> [Supplied text]:
BEGIN
# My new favorite glue



## ScottKaye (Jan 19, 2013)

is it a PVA or glue or maybe even CA?


----------



## BHZ (Sep 21, 2015)

PVA 
http://www.titebond.com/product/glues/d1b48beb-7d60-4ce7-b57b-6bf19351778b


----------



## cmmyakman (Feb 16, 2011)

I hadn't heard of it - thank you for the information.


----------



## Gene01 (Jan 5, 2009)

Thanks for the info. I'll give it a shot.


----------



## fivecodys (Dec 2, 2013)

I will have to give that a try.
Thank you for the review.


----------



## mel52 (Sep 4, 2017)

Same as the others, haven't heard of it and may have to give it a try…Mel


----------



## SenecaWoodArt (Dec 19, 2013)

It is really Titebond's Trim glue that has been renamed. It has been around for a while. I have to order it from Amazon as no local dealer carries it. I have been using it for over a year now and the only complaint that I have is that it is a lot more expensive than Titebond II or III. But if you need a faster glue up, then this is your friend.


----------



## DannyW (Dec 15, 2018)

Thanks for the review, I will have to try it out.


----------



## hikerdoc (Feb 21, 2015)

Is it possible to search for a specific project on Lumberjocks as in pub table. When I use the search engine on right side of page it throws me out to the search results not specific to Lumberjocks.


----------



## robscastle (May 13, 2012)

Dont need it!
I am slower than the slowest setting glue anyway and definately thicker than anything else on this planet.


----------



## BB1 (Jan 29, 2016)

I agree with the benefits this thicker glue can offer. I have used this glue for a while and really like it for smaller projects.


----------



## LesB (Dec 21, 2008)

I may check it out but I notice it is not water proof or for exterior use so I will probably stick to Tightbond III


----------



## WoodenDreams (Aug 23, 2018)
END
Collected data entries:
BEGIN
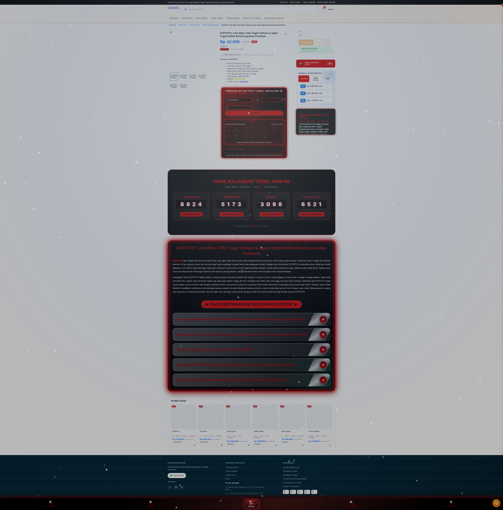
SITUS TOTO (186, 18)
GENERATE (254, 113)
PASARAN (229, 96)
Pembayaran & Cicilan (292, 483)
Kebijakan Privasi (290, 471)
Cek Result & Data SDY (271, 214)
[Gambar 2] (183, 76)
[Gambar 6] (183, 86)
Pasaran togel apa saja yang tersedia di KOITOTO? (214, 349)
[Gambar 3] (193, 76)
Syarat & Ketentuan (291, 467)
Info (330, 63)
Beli (319, 42)
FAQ (227, 479)
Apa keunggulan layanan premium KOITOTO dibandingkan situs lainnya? (231, 380)
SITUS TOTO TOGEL (252, 18)
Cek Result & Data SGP (231, 214)
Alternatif (352, 506)
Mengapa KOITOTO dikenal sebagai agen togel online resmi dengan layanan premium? (241, 334)
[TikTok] (182, 487)
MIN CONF (229, 104)
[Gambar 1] (174, 76)
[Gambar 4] (202, 76)
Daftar (251, 506)
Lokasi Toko (231, 475)
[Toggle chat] (496, 503)
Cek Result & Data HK (191, 214)
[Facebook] (170, 487)
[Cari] (185, 9)
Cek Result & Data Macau (311, 214)
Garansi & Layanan (291, 486)
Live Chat (451, 506)
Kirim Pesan (179, 476)
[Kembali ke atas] (497, 497)
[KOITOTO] (173, 9)
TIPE (257, 96)
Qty (300, 31)
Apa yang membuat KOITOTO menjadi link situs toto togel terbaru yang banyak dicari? (241, 319)
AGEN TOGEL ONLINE (326, 2)
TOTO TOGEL (295, 2)
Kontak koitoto (231, 471)
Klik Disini (244, 82)
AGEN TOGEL (217, 18)
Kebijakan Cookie (290, 475)
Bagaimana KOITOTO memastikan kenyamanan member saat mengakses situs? (235, 365)
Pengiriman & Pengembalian (295, 479)
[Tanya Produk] (328, 42)
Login (151, 506)
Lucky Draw (304, 78)
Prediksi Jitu (327, 78)
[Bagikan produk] (285, 34)
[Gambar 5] (174, 86)
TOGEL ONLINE (309, 2)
END
> [Exercise requirements]: Can you reproduce everything in the glue thread above, from "## hikerdoc (Feb" down to "Dont need it!", word for word?

> [Result of the exercise]:
## hikerdoc (Feb 21, 2015)

Is it possible to search for a specific project on Lumberjocks as in pub table. When I use the search engine on right side of page it throws me out to the search results not specific to Lumberjocks.


----------



## robscastle (May 13, 2012)

Dont need it!